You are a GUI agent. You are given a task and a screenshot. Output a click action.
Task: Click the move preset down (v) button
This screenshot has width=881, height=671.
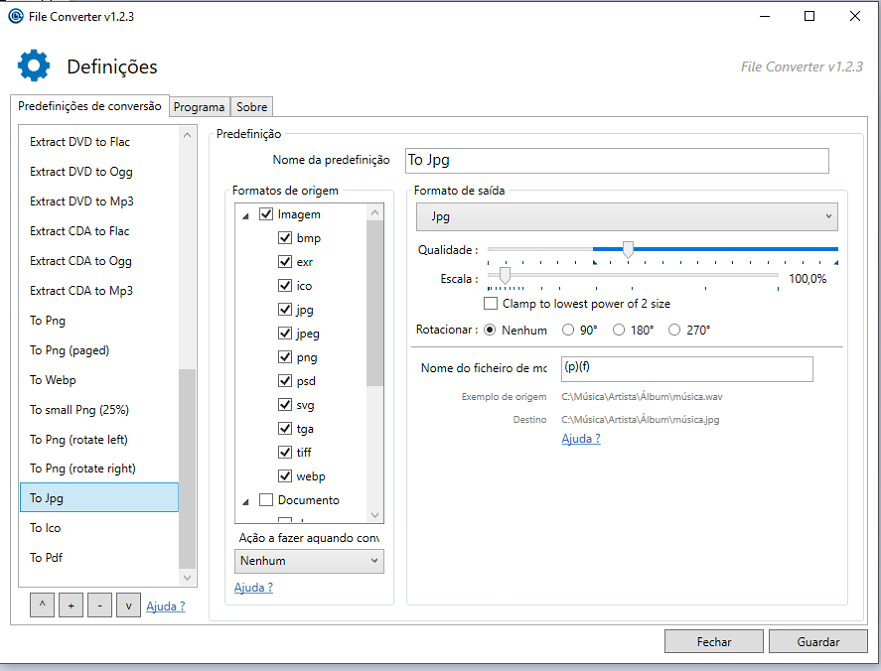click(128, 606)
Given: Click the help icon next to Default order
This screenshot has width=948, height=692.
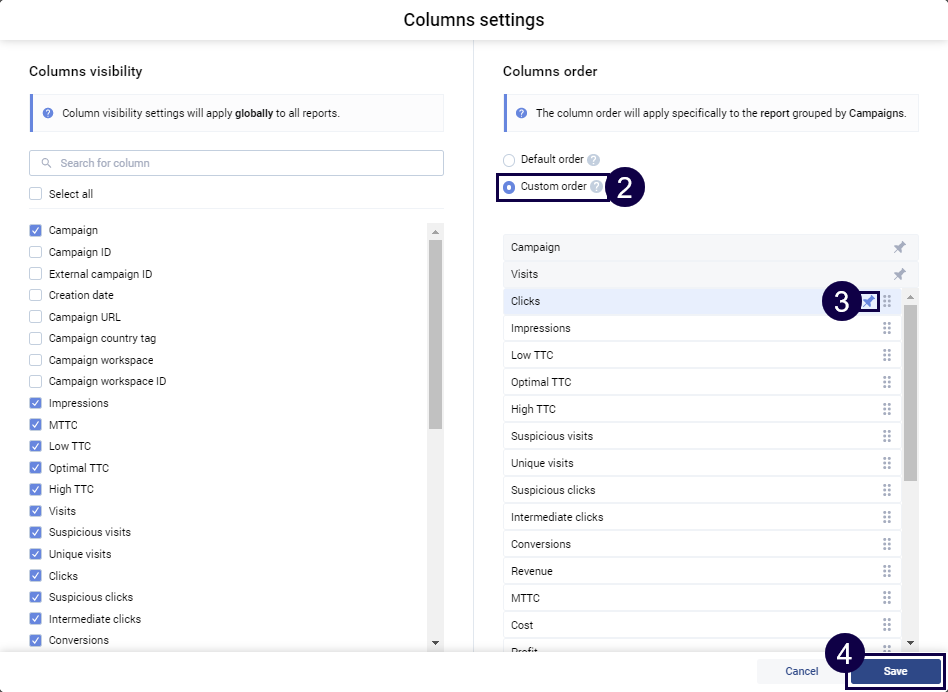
================
(Exercise objective):
The lines from the one holding "This screenshot has width=881, height=671." through the end of the material above are to be echoed exactly, both ends included. Do not include pictures.

(Output of the task):
This screenshot has width=881, height=671.
click(128, 606)
Given: Click the help icon next to Default order
This screenshot has width=948, height=692.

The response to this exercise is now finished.